Abstract

We consider model based estimates for set-up time. The general setting we are interested in is the following: given a disk and a sequence of read/write requests to certain locations, we would like to know the total time of transitions (set-up time) when these requests are served in an orderly fashion. The problem becomes nontrivial when we have, as is typically the case, only the counts of requests to each location rather then the whole input, and we can only hope to estimate the required time. Models that estimate set-up time have been suggested and heavily used as far back as the sixties. However, not much theory exists to enable a qualitative understanding of such models. To this end we introduce several properties such as (i) super-additivity which means that the set-up time estimate decreases as the input data is refined (ii) monotonicity which means that more activity produces more set-up time, (iii) Dominance which means that one model always produces higher estimates than a second model and (iv) approximation guarantees for the estimate with respect to the worst possible time, by which we can study different models. We provide criteria for super-additivity and monotonicity to hold for popular models such as the Partial Markov model (PMM). The criteria show that the estimate produced by these models will be monotone for any reasonable system. We also show that the independent reference model (IRM) based estimate functions as a worst case estimate in the sense that the estimate is guaranteed to be at least half of the actual set-up time.

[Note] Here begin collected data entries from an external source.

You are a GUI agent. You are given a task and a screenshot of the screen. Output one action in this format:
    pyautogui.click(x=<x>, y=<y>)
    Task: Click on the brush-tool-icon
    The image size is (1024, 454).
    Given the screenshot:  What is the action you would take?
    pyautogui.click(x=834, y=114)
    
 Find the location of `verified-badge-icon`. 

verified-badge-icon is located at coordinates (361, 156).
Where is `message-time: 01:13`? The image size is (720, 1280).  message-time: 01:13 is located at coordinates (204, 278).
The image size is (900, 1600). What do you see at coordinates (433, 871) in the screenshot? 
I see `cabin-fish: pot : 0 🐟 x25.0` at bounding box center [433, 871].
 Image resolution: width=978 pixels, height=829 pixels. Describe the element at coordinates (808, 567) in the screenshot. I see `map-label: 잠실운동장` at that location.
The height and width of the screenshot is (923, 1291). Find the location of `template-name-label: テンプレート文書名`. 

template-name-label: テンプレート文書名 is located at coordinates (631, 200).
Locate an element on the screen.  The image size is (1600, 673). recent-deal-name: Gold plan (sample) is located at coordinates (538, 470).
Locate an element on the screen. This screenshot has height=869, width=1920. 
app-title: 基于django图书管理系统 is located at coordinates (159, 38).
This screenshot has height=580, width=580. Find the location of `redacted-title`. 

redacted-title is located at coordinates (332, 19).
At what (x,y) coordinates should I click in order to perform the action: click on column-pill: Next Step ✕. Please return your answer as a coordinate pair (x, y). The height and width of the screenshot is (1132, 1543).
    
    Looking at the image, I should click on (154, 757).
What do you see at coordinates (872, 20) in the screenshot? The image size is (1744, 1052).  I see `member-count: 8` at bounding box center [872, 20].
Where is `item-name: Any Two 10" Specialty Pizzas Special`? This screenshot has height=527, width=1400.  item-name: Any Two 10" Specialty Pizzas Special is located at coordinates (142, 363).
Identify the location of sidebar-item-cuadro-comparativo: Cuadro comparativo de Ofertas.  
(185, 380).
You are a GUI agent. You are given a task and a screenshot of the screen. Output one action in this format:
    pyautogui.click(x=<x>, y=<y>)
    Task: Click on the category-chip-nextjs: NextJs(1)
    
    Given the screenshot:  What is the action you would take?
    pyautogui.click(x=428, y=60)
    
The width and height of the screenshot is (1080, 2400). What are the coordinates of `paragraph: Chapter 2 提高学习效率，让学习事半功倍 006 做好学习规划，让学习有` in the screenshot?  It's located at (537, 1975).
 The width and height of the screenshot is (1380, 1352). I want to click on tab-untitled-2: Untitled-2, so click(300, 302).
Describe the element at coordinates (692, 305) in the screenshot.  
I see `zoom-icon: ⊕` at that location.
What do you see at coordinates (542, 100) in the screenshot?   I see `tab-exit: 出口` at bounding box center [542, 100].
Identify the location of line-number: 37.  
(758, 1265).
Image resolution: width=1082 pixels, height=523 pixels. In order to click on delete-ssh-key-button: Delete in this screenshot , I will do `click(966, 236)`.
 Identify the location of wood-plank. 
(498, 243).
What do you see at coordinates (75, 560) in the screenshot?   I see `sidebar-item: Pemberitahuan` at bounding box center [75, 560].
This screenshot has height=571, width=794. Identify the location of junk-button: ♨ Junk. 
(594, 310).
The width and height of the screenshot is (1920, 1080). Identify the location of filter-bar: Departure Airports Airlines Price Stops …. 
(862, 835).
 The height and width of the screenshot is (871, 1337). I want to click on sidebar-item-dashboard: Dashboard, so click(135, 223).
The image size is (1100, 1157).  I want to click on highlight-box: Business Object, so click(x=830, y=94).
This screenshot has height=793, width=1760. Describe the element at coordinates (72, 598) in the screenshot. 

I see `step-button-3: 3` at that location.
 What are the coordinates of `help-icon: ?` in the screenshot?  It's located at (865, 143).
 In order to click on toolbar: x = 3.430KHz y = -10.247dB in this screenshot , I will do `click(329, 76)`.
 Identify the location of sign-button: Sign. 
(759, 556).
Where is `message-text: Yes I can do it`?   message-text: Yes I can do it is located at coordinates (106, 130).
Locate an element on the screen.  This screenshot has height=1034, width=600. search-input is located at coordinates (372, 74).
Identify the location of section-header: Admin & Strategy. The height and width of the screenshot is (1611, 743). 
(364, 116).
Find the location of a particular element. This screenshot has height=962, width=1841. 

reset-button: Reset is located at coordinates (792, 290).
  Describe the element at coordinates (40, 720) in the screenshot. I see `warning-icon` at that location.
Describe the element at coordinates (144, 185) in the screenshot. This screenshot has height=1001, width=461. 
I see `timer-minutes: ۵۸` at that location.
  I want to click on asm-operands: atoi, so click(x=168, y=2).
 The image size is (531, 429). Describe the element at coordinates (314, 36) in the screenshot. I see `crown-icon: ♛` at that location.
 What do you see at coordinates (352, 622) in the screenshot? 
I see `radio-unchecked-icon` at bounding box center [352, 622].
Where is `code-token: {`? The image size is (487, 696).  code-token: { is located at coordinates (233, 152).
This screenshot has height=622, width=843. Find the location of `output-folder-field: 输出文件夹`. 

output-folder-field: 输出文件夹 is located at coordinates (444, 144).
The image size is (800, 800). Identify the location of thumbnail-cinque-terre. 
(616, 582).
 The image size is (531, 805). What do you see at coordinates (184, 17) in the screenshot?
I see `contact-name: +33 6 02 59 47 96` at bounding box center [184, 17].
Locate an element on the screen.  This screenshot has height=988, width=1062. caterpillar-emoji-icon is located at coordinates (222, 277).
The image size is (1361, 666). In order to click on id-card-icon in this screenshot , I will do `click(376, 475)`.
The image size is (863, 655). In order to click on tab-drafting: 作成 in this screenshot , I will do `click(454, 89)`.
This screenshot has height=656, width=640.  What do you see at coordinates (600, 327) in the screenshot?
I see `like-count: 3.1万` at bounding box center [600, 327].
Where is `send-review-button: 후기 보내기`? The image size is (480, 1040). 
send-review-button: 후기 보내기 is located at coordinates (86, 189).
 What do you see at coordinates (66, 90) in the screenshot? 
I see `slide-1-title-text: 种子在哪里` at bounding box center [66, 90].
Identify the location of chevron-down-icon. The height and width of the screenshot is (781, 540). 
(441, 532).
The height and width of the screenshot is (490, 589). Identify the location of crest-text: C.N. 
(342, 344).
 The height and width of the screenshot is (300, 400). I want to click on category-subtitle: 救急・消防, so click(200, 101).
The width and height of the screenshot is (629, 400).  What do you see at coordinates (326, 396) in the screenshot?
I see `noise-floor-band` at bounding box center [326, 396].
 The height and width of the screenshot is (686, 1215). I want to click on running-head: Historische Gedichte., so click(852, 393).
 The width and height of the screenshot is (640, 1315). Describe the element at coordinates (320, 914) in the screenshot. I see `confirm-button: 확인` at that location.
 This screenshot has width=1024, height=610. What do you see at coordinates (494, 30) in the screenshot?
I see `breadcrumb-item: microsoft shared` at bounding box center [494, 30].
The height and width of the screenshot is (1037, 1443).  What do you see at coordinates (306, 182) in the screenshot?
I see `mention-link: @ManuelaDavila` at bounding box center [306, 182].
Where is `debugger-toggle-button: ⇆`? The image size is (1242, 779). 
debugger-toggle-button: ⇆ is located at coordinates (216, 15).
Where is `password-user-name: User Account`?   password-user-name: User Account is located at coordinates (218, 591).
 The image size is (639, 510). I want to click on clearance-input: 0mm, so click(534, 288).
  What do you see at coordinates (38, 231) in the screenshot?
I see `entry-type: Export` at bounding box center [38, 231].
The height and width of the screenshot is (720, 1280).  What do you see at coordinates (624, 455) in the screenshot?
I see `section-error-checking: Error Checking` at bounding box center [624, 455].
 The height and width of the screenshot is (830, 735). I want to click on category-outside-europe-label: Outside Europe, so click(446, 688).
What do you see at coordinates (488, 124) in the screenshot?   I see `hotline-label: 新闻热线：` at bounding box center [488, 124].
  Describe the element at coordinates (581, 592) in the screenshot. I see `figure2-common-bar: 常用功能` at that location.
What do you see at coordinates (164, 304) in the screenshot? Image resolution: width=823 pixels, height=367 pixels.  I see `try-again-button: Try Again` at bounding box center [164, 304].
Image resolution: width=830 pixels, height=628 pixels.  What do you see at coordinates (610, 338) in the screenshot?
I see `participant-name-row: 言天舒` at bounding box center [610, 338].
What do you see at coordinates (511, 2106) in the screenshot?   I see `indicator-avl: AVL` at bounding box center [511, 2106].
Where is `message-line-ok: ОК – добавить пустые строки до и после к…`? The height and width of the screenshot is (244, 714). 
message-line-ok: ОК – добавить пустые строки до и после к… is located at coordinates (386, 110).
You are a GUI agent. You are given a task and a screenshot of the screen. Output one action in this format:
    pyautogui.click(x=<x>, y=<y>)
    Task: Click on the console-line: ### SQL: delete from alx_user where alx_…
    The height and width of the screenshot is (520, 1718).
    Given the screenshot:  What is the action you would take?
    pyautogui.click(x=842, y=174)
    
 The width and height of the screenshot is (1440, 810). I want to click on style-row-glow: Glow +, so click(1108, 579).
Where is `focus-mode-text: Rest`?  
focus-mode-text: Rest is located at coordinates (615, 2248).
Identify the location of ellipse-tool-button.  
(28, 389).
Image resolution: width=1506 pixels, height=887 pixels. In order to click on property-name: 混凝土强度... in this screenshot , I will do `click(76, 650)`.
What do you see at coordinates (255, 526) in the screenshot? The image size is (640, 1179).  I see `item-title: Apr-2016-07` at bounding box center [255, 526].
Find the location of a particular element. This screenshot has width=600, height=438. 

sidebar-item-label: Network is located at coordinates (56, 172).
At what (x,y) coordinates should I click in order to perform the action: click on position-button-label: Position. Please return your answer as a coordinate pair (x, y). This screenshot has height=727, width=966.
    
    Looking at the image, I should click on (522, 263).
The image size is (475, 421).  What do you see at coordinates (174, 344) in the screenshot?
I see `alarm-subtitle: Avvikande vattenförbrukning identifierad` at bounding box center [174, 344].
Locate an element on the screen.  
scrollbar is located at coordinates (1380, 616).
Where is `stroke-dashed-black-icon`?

We also show that it dominates the PMM based estimates. Using our criteria we prove that PMM based estimates are always super additive when applied to the special metrics that correspond to seek times of disk drives. To establish our theoretical results we use the theory of finite metric spaces, and en route show a result of independent interest in that theory, which is a strengthening of a theorem of J.B. Kelly [J.B. Kelly, Hypermetric spaces and metric transforms, in: O. Shisha (Ed.), Inequalities III, 1972, pp. 149–158] about the properties of metrics that are formed by concave functions on the line.